Given exercise: Reproduce the following rows line for line, without altering any of them.

[Items listed in a dataset]
::::::
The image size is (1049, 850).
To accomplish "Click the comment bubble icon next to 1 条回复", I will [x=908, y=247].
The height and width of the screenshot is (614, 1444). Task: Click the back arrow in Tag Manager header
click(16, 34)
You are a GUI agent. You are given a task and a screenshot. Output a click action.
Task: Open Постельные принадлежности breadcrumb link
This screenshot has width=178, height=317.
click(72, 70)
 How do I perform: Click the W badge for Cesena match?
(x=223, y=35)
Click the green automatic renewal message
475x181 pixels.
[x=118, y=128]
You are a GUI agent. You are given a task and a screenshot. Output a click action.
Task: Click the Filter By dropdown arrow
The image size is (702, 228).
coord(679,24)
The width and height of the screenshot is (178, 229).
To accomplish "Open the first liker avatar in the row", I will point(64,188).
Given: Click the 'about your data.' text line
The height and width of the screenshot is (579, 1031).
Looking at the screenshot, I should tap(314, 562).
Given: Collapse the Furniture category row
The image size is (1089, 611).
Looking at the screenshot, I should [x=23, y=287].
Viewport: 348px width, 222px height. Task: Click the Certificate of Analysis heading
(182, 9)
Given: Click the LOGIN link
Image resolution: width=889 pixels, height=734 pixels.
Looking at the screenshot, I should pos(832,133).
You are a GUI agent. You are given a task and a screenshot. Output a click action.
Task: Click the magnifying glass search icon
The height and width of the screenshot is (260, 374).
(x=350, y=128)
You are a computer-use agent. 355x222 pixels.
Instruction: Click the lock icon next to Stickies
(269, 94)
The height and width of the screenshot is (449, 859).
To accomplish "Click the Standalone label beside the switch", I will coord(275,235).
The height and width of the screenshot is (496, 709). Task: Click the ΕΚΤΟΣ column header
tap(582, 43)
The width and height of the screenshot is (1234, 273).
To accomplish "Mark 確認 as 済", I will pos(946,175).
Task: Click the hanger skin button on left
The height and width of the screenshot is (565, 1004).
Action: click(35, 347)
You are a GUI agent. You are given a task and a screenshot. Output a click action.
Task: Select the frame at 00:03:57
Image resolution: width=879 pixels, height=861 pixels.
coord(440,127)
::::::
Solution to this exercise:
The image size is (1049, 850).
To accomplish "Click the comment bubble icon next to 1 条回复", I will [x=908, y=247].
The height and width of the screenshot is (614, 1444). Task: Click the back arrow in Tag Manager header
click(16, 34)
You are a GUI agent. You are given a task and a screenshot. Output a click action.
Task: Open Постельные принадлежности breadcrumb link
This screenshot has width=178, height=317.
click(72, 70)
 How do I perform: Click the W badge for Cesena match?
(x=223, y=35)
Click the green automatic renewal message
475x181 pixels.
[x=118, y=128]
You are a GUI agent. You are given a task and a screenshot. Output a click action.
Task: Click the Filter By dropdown arrow
The image size is (702, 228).
coord(679,24)
The width and height of the screenshot is (178, 229).
To accomplish "Open the first liker avatar in the row", I will point(64,188).
Given: Click the 'about your data.' text line
The height and width of the screenshot is (579, 1031).
Looking at the screenshot, I should tap(314, 562).
Given: Collapse the Furniture category row
The image size is (1089, 611).
Looking at the screenshot, I should [x=23, y=287].
Viewport: 348px width, 222px height. Task: Click the Certificate of Analysis heading
(182, 9)
Given: Click the LOGIN link
Image resolution: width=889 pixels, height=734 pixels.
Looking at the screenshot, I should pos(832,133).
You are a GUI agent. You are given a task and a screenshot. Output a click action.
Task: Click the magnifying glass search icon
The height and width of the screenshot is (260, 374).
(x=350, y=128)
You are a computer-use agent. 355x222 pixels.
Instruction: Click the lock icon next to Stickies
(269, 94)
The height and width of the screenshot is (449, 859).
To accomplish "Click the Standalone label beside the switch", I will coord(275,235).
The height and width of the screenshot is (496, 709). Task: Click the ΕΚΤΟΣ column header
tap(582, 43)
The width and height of the screenshot is (1234, 273).
To accomplish "Mark 確認 as 済", I will pos(946,175).
Task: Click the hanger skin button on left
The height and width of the screenshot is (565, 1004).
Action: click(35, 347)
You are a GUI agent. You are given a task and a screenshot. Output a click action.
Task: Select the frame at 00:03:57
Image resolution: width=879 pixels, height=861 pixels.
coord(440,127)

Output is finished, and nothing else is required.